(Stored items)
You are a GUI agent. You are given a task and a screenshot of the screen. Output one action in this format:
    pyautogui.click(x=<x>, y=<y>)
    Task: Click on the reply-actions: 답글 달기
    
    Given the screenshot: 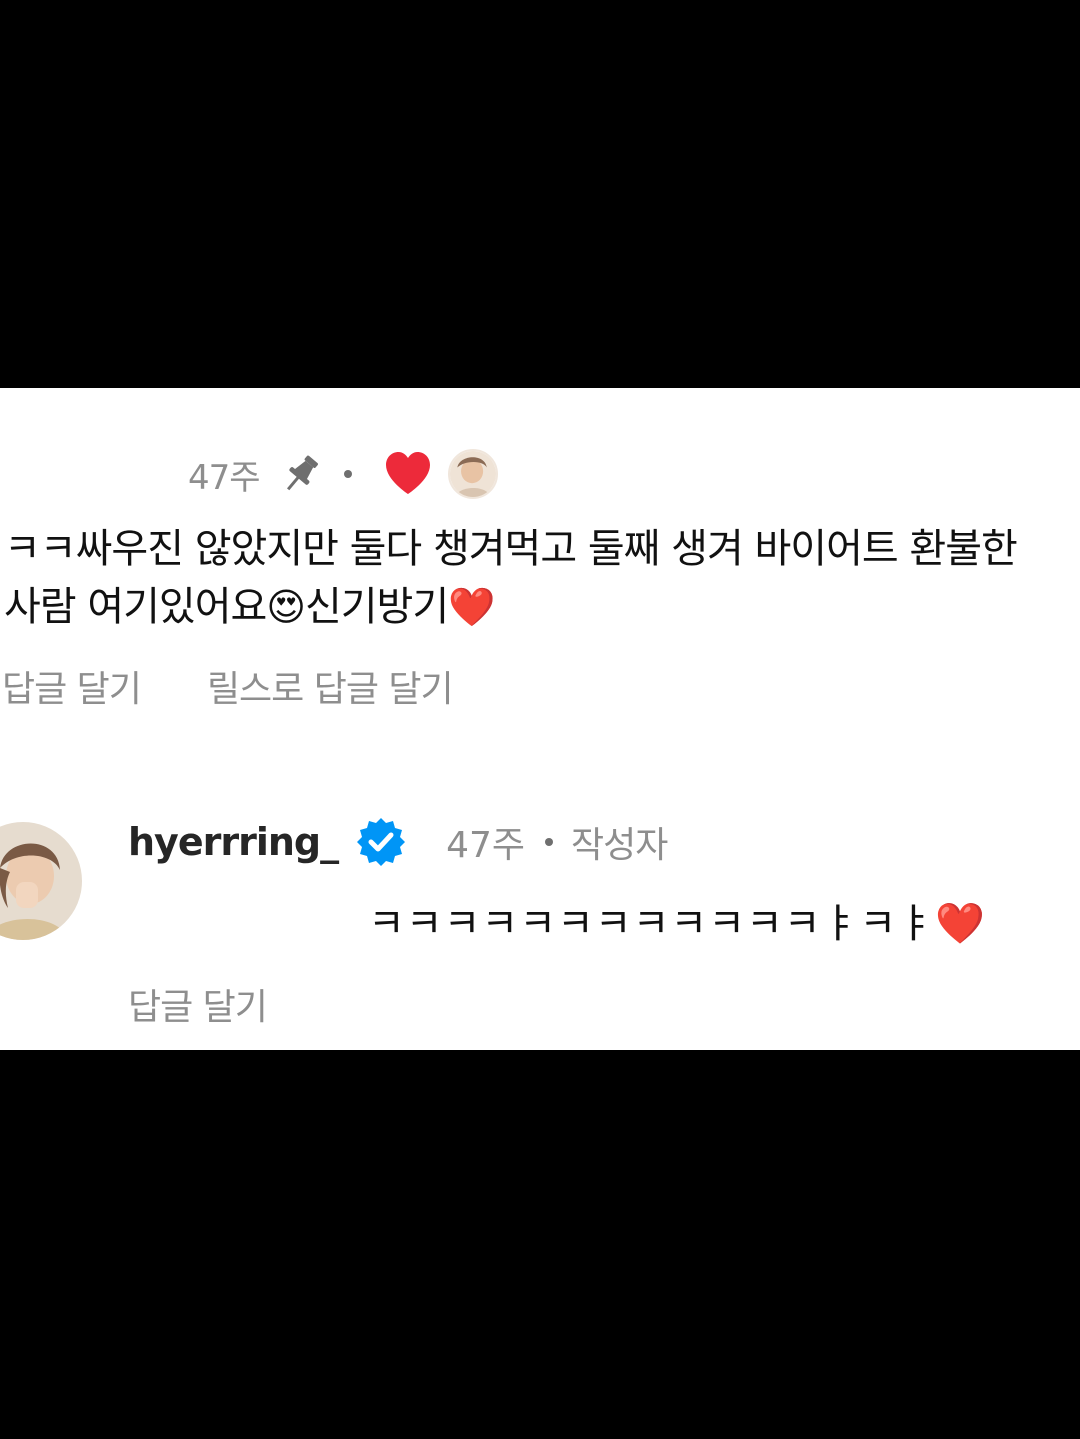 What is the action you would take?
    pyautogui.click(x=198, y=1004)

## Work request
Write out the entries word for word, starting at their first line and continuing through the line that contains "Task: Click on the reply-actions: 답글 달기", including that line.

## Task output
You are a GUI agent. You are given a task and a screenshot of the screen. Output one action in this format:
    pyautogui.click(x=<x>, y=<y>)
    Task: Click on the reply-actions: 답글 달기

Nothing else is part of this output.